*** Exercise materials ***

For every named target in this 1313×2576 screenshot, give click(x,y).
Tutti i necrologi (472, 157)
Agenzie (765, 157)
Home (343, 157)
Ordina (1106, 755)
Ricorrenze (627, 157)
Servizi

*** End of Exercise materials ***

Nothing should appear in the answer except the lines from the one containing "Tutti i necrologi (472, 157)" to the end of the data above, reproduced exactly.

Your response:
Tutti i necrologi (472, 157)
Agenzie (765, 157)
Home (343, 157)
Ordina (1106, 755)
Ricorrenze (627, 157)
Servizi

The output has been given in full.